According to research from the University of Alabama at Birmingham, “We don’t yet know the long-term consequences of sustained GLP-1 receptor activation in the brain. One unanswered question is whether long-term use could lead to reduced responsiveness over time. Long-term studies are still needed.”
This incomplete narrative serves marketing strategies well, but it doesn’t erase the real-life stories from patients.
At their core, GLP-1s have been shown to influence biology, but they do not address emotional, sociocultural, or psychological drivers of weight loss, like self-worth, food morality, and diet culture messaging.
What this means for eating disorder recovery
Recovery teaches us how to trust the body, nourish ourselves, and decenter food from our lives—all while attempting to ignore messaging that tells us to suppress and control. Amid what feels like a powerful cultural shift back toward glorifying thinness, eating disorder recovery can feel like a radical act.

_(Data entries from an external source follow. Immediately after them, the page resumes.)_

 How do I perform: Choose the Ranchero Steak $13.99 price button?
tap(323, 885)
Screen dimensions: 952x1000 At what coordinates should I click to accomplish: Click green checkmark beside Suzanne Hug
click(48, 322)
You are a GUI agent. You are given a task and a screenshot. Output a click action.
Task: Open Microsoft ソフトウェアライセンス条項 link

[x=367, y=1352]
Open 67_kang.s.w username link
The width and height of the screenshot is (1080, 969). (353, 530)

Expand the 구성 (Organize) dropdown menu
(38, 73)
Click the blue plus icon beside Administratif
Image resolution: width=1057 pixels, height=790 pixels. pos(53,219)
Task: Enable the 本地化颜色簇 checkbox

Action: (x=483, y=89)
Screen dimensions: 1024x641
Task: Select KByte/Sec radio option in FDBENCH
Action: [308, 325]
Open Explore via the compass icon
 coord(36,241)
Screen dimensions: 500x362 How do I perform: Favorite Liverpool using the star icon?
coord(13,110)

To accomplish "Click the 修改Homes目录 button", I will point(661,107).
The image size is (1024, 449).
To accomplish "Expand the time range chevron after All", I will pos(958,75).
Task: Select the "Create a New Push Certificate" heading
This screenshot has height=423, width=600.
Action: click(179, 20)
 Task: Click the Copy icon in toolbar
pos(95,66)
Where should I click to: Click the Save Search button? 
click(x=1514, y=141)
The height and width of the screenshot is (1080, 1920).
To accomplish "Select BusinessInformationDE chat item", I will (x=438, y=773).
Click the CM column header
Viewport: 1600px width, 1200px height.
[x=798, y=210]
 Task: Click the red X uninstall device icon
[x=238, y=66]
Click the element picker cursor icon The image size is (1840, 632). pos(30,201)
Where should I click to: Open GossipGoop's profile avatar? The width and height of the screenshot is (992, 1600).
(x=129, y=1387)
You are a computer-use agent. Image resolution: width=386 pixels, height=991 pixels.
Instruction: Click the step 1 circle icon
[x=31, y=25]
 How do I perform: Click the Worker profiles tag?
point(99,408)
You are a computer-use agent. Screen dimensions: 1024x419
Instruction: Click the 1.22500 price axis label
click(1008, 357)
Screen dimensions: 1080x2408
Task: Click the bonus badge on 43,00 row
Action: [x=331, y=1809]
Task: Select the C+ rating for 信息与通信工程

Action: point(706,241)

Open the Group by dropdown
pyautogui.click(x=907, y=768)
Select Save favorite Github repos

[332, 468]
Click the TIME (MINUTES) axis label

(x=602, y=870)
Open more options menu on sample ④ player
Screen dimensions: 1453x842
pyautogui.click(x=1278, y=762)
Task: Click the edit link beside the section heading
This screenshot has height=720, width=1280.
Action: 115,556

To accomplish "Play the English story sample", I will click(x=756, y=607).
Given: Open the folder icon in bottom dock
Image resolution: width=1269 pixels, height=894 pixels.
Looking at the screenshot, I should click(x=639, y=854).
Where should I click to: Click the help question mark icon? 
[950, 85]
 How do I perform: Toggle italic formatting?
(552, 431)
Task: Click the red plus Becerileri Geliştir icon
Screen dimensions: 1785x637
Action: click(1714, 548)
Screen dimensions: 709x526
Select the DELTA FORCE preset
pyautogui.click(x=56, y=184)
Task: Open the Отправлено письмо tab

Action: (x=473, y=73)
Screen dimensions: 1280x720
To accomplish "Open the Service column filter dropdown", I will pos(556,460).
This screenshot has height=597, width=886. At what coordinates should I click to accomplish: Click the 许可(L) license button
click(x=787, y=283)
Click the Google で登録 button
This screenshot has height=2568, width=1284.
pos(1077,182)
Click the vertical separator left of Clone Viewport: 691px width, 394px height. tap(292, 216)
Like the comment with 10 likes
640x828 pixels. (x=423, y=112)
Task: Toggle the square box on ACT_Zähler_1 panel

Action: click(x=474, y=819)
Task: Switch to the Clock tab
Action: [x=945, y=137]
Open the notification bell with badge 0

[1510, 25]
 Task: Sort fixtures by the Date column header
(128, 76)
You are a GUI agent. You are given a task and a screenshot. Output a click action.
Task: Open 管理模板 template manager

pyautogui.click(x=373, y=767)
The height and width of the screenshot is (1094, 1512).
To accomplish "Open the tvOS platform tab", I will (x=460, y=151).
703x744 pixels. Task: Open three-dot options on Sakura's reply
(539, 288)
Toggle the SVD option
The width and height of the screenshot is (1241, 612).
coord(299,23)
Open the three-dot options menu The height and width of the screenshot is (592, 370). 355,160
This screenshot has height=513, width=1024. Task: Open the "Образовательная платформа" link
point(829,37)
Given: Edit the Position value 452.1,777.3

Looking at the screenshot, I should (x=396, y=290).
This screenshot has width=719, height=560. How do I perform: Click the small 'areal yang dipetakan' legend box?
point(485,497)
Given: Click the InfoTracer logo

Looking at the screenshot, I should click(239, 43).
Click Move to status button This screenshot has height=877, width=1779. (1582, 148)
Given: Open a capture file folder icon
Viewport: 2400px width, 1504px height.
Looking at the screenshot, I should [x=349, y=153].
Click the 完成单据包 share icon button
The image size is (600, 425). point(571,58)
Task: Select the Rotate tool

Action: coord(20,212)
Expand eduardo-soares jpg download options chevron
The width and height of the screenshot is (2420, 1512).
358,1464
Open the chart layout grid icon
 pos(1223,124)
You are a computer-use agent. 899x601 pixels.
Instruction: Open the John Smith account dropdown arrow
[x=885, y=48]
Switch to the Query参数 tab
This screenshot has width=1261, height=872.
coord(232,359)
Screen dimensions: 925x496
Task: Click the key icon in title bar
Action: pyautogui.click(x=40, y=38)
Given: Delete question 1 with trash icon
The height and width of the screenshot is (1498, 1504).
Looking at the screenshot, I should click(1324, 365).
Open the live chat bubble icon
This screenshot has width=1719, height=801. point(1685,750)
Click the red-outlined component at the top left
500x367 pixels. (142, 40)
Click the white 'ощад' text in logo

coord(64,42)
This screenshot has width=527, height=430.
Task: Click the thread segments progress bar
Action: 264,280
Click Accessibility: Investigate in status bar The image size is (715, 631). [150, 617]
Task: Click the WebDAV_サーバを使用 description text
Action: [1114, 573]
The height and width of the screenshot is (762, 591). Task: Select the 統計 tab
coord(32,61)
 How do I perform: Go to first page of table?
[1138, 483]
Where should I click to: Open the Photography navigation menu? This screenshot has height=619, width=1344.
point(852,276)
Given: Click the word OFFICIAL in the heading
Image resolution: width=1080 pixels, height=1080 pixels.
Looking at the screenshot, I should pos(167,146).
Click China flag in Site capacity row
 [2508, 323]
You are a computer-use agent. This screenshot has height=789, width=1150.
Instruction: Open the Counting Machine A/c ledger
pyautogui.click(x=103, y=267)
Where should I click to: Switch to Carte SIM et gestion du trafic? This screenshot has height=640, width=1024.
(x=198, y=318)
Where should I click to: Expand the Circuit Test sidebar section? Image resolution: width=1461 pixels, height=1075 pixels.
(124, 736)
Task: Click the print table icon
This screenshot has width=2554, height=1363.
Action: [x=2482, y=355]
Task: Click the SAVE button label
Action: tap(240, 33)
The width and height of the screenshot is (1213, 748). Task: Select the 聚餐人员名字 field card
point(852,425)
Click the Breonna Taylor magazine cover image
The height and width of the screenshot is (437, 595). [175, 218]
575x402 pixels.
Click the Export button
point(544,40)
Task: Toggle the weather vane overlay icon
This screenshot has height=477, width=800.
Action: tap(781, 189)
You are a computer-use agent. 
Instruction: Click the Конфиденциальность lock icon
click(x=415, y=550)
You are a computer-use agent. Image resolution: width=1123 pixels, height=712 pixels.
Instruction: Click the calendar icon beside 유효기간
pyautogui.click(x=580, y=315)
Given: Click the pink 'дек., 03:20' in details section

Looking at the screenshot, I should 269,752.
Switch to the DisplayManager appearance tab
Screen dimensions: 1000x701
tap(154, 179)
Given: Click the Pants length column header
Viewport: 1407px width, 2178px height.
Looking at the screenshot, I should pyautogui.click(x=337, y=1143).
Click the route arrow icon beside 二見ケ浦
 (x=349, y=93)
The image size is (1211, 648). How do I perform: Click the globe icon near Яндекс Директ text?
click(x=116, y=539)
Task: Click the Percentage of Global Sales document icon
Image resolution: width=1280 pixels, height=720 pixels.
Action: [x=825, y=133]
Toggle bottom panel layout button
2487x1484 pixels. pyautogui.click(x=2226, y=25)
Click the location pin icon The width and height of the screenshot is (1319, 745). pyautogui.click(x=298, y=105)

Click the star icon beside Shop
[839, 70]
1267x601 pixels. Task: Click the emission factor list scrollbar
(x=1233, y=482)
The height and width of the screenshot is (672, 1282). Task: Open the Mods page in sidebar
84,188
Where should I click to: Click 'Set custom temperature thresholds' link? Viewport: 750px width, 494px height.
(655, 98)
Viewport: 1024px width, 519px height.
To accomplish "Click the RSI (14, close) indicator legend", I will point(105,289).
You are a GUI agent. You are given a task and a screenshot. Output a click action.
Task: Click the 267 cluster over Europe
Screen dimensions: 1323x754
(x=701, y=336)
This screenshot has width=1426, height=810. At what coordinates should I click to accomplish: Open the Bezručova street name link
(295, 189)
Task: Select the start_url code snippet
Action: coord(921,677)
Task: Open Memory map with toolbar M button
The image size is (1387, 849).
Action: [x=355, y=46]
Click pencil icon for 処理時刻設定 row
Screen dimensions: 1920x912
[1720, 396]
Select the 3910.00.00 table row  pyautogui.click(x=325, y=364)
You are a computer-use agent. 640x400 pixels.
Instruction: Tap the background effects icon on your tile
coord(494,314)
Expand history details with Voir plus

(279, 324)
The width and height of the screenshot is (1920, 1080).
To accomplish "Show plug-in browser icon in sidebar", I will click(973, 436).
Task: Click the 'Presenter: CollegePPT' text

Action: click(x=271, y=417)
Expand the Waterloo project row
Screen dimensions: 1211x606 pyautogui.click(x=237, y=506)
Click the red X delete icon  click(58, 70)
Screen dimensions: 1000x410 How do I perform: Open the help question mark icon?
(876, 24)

Those with histories of disordered eating may see GLP-1s as an easy route to old behaviors and a familiar opportunity to exert control over the body. But even if a patient loses weight and considers themselves “cured” from a lifetime of body shame, the drugs don’t address this shame, internalized weight stigma, or fatphobia.
This can be incredibly confusing, not only for people in recovery but also for users without a history of disordered eating. But feeling lost in this mess of messaging only shines a light on a greater societal conundrum. It doesn’t signal a recovery misstep.
Another step in diet culture evolution
Diet culture has adapted, and it will continue to do so. So long as we continue to find something wrong with our bodies, even if we’re not the originator of these beliefs, we’ll be fed solutions that are faster, easier, and less expensive than the last.
But participating in this cycle is optional. We can choose to believe we’re damaged, deformed, or needing to be fixed, or we can learn how to be enough as we are, which isn’t only radical, it’s beautiful.
Pause & Prompt
When I hear GLP-1 medications discussed or in ads, what emotions come up?
Food is meant to be pleasurable, nourishing, and energizing, but diet culture has taught many of us otherwise. How did this happen?